I’m not sure when I first started calling the last three weeks of school begging season.
Everyone who heard it though thought it was an accurate description. For a certain
percentage of our students, what happens is they realize that they are not passing and that
not passing will mean not graduating and so they suddenly become actively involved in the
process, even when it is too late. They beg for extra credit, or beg to redo failed assignments,
or beg make up missing assignments. They sometimes just asked for a grade change for no
reason. I had a feeling that Gloria would come begging.

The look on her face most of the time was either disdain or disconnection. She sat in the back,
often preoccupied with anything other than whatever was going on.

“What are you doing, Gloria?”

“Nothing.”

“Yes. Exactly the problem.”

“I have to fill this out Mr. Chavoor.”

“You’ll have to fill it out at a different time; either before or after class, but not during class.”

“But it’s important.”

“I’m sure it is but right now you’re supposed to be writing in your journal.”

“Ok.”

The next time I looked back there—less than five minutes later—she had an emery board and
was doing her nails.

“Gloria?”

“I’m done Mr. Chavoor.”

“Hmm, I’m not sure how you finished. I haven’t seen you start.”

“See? Look, Mr. Chavoor,” she said, holding up her journal.

“Yes, I see that. But why is Tina laughing?”

“I don’t know.”

“Maybe she’s thinking I might come back there and find out that the page your journal is open
to is from the day before yesterday.”

Tina laughed louder.

“No. I don’t know what her problem is. She’s high or something.”

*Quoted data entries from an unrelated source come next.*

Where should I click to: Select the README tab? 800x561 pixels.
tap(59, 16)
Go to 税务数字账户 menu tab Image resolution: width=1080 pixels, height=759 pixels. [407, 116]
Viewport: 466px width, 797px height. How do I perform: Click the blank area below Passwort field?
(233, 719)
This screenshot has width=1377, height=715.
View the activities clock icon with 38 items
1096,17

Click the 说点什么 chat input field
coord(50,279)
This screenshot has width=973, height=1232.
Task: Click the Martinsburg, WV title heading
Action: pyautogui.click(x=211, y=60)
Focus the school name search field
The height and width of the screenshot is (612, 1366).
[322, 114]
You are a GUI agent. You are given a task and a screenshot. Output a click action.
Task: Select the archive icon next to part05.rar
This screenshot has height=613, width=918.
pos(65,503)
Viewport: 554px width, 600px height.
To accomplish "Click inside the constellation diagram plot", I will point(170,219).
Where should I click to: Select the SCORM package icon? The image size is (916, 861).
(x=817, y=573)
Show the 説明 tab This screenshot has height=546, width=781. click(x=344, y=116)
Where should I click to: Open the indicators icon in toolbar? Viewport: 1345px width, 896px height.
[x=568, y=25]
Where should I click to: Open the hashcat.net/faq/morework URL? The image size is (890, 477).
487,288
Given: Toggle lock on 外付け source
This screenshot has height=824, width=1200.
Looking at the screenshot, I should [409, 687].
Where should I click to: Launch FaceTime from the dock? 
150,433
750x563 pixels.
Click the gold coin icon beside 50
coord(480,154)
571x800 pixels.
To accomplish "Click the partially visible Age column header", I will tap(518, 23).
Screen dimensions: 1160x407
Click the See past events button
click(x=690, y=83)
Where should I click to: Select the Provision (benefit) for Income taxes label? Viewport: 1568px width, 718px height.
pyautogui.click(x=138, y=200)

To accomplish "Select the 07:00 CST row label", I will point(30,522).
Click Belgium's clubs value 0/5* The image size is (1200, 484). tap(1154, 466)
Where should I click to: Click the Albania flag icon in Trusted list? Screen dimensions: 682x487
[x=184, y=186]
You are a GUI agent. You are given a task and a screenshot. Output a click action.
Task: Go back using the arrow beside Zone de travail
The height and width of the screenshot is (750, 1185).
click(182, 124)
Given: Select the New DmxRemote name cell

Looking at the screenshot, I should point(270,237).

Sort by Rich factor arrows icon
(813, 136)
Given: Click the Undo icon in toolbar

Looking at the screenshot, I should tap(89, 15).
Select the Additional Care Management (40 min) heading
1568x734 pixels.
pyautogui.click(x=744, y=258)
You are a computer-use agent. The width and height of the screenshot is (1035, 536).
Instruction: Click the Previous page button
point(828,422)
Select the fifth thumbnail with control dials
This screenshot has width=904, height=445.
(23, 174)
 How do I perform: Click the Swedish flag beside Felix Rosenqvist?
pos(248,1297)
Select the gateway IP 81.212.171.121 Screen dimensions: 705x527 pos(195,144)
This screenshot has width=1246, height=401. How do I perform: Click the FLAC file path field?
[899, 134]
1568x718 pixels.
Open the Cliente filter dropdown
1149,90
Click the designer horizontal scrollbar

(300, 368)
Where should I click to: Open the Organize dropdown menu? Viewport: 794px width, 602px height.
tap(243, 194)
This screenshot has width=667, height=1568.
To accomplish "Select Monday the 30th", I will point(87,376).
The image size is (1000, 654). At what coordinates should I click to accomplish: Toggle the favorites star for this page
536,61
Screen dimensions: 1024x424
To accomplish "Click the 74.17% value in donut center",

It was a small class and most of them clustered in the middle of the room but Gloria and her
three compatriots took the last four seats in the back row. There they established their own
kingdom, where almost any behavior was acceptable, especially if it was either a minimalist
version or a complete boycott of whatever the day’s activities might be. There was much to
do: texting behind gigantic purses; catalog browsing; makeup adjustments; and plain old note
writing. It’s true you can win friends and influence your enemies; it’s also true that you can
lose enemies and influence your friends.

I should have split them up, but the rest of the class who would engage were also unruly and
demanded attention. I went for the larger number of kids who would meet me one fourth of
the way as opposed to Gloria and her three associates who wouldn’t meet me anywhere and
in fact consistently moved in the opposite direction. They were seniors, not seventh graders.
They knew how school, class and grades worked.  If they wanted a decent grade they could
come get it.

Gloria’s attendance was spotty and when she was present her effort was marginal. Her grade
began to sink. With three weeks to go she bottomed out at forty-one per cent. She inquired
about her grade and I advised her to do well on the final and turn her journal in complete and
on time and she would have a chance to pass. With two weeks left she got a B on the final and
with one week before signing out she came to ask if there was anything she could do to raise
her grade, which was at fifty-four per cent.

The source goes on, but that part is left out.